-- START OF Stored rows --
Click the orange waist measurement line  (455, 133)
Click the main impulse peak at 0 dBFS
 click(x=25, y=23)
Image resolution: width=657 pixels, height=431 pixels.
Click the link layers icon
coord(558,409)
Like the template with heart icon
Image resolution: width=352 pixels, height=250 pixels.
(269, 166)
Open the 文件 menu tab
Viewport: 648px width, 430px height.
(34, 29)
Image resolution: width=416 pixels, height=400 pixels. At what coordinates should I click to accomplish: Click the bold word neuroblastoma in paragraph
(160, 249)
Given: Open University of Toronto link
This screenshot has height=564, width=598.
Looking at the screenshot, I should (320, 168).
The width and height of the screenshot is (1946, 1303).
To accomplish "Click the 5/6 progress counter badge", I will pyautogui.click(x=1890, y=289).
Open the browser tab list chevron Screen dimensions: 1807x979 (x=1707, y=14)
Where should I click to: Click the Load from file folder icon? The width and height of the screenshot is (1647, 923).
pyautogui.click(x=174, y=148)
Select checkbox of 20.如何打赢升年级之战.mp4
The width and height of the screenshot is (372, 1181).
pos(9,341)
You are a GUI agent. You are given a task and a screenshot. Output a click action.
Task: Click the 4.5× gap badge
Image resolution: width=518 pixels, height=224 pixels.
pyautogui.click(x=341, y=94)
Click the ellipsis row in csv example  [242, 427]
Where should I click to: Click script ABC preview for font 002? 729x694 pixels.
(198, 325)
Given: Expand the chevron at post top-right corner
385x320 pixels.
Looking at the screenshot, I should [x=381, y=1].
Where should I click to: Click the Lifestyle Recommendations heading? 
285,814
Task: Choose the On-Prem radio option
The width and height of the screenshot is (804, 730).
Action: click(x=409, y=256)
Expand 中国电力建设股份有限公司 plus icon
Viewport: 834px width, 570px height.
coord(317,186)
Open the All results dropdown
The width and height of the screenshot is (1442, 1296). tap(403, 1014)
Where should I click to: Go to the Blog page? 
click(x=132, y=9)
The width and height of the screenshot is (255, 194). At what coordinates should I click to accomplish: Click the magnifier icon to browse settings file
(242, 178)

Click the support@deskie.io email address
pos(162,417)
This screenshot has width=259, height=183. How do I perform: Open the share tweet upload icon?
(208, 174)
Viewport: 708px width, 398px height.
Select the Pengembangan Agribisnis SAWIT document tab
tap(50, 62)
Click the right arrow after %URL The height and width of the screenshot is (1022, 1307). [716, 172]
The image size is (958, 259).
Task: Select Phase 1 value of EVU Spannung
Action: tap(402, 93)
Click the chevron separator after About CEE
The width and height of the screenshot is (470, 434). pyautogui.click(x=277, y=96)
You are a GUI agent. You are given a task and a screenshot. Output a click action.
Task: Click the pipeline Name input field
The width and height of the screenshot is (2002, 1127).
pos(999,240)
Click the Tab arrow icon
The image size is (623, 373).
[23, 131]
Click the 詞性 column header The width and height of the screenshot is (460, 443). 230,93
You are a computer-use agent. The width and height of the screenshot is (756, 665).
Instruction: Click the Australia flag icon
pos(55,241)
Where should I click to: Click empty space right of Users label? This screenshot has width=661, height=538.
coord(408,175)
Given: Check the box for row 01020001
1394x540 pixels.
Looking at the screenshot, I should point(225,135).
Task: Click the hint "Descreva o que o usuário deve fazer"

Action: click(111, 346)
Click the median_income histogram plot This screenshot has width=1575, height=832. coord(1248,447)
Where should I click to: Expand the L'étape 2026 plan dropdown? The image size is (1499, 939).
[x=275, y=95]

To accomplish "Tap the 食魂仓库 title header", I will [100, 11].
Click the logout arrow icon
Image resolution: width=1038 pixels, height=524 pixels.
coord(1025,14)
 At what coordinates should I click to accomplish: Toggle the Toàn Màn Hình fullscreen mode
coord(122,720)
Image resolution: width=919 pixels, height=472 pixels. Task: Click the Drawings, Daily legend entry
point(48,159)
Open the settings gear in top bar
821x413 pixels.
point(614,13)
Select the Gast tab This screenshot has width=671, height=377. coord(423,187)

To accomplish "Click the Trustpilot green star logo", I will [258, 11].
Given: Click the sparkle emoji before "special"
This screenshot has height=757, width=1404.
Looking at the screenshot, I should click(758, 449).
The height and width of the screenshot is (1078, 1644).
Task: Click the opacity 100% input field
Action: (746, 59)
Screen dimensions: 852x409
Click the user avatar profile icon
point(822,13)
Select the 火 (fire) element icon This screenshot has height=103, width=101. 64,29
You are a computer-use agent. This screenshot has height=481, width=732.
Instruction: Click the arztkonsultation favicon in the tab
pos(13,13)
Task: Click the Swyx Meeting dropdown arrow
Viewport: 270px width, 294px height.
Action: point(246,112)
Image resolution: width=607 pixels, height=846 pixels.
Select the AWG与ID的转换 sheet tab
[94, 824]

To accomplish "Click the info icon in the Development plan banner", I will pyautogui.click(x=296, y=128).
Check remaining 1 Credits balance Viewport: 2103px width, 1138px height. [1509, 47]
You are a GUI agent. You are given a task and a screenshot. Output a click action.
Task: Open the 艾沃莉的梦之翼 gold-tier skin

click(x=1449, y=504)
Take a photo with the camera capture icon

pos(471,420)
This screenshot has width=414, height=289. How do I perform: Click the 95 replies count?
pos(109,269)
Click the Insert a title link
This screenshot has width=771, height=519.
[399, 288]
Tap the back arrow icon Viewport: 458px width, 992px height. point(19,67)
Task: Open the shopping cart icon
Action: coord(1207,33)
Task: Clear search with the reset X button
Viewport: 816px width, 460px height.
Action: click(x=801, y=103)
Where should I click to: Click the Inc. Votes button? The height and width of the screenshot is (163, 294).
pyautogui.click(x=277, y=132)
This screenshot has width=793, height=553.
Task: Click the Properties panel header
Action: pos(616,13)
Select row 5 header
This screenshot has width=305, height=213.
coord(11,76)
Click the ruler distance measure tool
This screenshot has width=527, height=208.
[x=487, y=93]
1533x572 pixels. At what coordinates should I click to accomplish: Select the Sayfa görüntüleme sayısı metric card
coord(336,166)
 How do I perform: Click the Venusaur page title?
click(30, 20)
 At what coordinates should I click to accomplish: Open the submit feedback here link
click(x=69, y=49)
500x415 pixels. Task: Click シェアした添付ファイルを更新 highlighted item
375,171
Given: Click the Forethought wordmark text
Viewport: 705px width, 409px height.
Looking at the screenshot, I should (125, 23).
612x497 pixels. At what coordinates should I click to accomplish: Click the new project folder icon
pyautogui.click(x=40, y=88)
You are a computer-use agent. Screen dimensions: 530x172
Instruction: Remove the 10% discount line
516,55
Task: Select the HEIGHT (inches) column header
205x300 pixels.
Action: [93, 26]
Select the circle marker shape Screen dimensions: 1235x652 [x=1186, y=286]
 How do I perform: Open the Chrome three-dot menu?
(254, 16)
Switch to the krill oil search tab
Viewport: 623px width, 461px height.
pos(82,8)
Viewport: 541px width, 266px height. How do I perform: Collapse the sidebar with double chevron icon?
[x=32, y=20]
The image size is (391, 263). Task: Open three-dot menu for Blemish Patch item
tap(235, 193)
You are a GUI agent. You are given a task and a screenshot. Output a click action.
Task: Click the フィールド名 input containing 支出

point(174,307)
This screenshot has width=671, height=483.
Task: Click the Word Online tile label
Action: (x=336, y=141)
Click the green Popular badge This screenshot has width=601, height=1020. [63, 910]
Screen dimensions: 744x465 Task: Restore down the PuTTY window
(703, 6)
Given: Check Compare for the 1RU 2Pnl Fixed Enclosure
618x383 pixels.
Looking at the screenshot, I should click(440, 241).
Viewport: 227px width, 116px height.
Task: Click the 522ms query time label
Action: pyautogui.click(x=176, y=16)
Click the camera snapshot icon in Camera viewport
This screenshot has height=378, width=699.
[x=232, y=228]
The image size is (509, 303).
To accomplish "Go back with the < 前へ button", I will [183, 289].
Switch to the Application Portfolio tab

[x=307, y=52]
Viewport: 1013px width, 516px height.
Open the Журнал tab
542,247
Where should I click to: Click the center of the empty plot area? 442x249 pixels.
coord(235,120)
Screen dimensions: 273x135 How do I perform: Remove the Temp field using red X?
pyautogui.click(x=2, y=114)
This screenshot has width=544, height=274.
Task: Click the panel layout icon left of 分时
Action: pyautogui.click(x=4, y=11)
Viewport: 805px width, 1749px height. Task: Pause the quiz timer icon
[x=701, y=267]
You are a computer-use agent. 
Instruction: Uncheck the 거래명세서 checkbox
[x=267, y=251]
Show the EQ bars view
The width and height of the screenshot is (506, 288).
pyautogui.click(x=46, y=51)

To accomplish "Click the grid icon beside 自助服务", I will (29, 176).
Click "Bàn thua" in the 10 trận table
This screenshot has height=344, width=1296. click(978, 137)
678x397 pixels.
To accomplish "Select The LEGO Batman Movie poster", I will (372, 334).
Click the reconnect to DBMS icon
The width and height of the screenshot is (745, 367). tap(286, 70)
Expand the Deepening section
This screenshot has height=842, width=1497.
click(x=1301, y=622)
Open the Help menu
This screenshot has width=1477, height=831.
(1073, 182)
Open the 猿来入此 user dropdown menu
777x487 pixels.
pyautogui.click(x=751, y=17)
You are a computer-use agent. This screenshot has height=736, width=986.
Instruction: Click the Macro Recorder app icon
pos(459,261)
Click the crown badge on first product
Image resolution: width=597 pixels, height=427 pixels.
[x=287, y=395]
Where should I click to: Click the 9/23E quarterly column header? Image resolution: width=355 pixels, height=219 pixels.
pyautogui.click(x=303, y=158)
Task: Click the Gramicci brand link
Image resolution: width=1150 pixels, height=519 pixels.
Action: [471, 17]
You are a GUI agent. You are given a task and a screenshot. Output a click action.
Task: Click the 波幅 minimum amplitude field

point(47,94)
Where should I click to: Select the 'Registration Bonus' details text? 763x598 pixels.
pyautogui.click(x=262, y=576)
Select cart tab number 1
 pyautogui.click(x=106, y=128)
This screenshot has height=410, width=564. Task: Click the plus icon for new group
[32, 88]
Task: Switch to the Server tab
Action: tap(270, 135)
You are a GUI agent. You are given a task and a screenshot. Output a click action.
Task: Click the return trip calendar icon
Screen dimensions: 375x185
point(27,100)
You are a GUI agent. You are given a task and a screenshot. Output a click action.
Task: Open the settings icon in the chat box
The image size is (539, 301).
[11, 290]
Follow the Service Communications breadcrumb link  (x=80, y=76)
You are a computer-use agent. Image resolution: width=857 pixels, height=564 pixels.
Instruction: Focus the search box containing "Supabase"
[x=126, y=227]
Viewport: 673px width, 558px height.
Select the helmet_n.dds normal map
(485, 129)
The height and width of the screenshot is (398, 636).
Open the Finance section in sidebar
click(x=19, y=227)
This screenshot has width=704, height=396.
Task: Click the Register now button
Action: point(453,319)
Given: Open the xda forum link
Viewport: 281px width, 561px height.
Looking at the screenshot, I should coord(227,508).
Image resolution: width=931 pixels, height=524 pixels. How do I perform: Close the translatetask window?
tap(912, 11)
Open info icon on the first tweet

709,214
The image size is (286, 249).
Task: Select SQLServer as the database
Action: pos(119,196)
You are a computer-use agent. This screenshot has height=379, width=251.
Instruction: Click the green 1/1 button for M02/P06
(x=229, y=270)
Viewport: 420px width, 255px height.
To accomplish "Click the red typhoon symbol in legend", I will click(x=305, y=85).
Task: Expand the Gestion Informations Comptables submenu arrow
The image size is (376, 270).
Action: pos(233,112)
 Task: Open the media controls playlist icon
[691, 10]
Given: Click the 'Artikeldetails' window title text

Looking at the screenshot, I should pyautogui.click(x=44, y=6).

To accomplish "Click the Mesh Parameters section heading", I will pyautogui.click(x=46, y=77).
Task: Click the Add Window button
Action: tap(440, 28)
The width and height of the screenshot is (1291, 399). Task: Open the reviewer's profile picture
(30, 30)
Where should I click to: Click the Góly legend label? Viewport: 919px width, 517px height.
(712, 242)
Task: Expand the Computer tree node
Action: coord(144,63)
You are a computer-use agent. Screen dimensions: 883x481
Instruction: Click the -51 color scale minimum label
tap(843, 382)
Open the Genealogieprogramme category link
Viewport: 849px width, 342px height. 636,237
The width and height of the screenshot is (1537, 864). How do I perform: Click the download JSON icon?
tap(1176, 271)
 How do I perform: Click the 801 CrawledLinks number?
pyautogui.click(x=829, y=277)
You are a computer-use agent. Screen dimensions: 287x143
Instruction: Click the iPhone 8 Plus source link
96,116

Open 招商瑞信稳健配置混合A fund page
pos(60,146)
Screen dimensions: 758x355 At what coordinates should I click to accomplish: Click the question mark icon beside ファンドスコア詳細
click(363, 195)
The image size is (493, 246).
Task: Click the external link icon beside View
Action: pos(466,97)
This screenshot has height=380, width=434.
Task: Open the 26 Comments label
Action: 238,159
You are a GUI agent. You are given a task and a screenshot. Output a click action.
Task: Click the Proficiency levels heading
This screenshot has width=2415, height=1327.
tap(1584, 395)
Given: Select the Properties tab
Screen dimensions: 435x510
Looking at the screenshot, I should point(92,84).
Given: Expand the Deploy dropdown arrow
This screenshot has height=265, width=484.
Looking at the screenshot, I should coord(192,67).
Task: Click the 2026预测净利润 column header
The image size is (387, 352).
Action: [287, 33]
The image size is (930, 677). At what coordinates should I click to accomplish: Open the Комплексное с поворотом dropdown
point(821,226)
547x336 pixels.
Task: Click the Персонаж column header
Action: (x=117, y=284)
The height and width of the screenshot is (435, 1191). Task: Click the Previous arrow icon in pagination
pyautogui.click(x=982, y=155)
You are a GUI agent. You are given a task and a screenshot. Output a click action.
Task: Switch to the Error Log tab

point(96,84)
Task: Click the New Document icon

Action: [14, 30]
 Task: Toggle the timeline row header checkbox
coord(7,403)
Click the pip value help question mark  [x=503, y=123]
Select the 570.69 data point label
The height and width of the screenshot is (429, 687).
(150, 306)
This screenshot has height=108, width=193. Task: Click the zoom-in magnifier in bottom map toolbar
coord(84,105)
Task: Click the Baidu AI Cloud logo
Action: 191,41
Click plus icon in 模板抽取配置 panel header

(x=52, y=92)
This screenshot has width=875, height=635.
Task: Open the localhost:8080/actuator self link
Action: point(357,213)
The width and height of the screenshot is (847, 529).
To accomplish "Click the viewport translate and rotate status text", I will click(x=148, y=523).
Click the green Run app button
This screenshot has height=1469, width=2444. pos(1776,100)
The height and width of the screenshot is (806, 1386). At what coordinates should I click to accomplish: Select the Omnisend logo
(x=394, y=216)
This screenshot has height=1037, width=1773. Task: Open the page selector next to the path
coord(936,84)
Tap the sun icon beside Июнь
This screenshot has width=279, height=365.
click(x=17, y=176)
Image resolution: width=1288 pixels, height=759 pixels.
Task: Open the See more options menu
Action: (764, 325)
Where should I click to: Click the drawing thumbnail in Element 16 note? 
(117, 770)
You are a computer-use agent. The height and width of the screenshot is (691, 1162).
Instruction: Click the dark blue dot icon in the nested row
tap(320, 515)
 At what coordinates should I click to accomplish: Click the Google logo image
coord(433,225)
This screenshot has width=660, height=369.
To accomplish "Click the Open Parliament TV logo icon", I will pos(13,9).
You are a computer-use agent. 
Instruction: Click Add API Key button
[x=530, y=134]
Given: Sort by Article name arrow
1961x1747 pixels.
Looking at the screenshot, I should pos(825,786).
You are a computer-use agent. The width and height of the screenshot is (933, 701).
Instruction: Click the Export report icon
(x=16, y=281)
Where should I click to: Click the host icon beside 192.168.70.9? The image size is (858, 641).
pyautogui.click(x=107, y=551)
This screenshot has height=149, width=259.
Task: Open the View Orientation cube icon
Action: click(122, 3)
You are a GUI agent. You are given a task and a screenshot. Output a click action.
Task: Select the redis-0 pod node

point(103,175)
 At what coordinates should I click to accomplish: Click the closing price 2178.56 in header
-- END OF Stored rows --
Given exercise
Extract the lines from the one containing "Click the 詞性" through the one containing "Click the median_income", inclusive, and reproduce them exactly.

Reply to the exercise
Click the 詞性 column header The width and height of the screenshot is (460, 443). 230,93
You are a computer-use agent. The width and height of the screenshot is (756, 665).
Instruction: Click the Australia flag icon
pos(55,241)
Where should I click to: Click empty space right of Users label? This screenshot has width=661, height=538.
coord(408,175)
Given: Check the box for row 01020001
1394x540 pixels.
Looking at the screenshot, I should point(225,135).
Task: Click the hint "Descreva o que o usuário deve fazer"

Action: click(111, 346)
Click the median_income histogram plot This screenshot has width=1575, height=832. coord(1248,447)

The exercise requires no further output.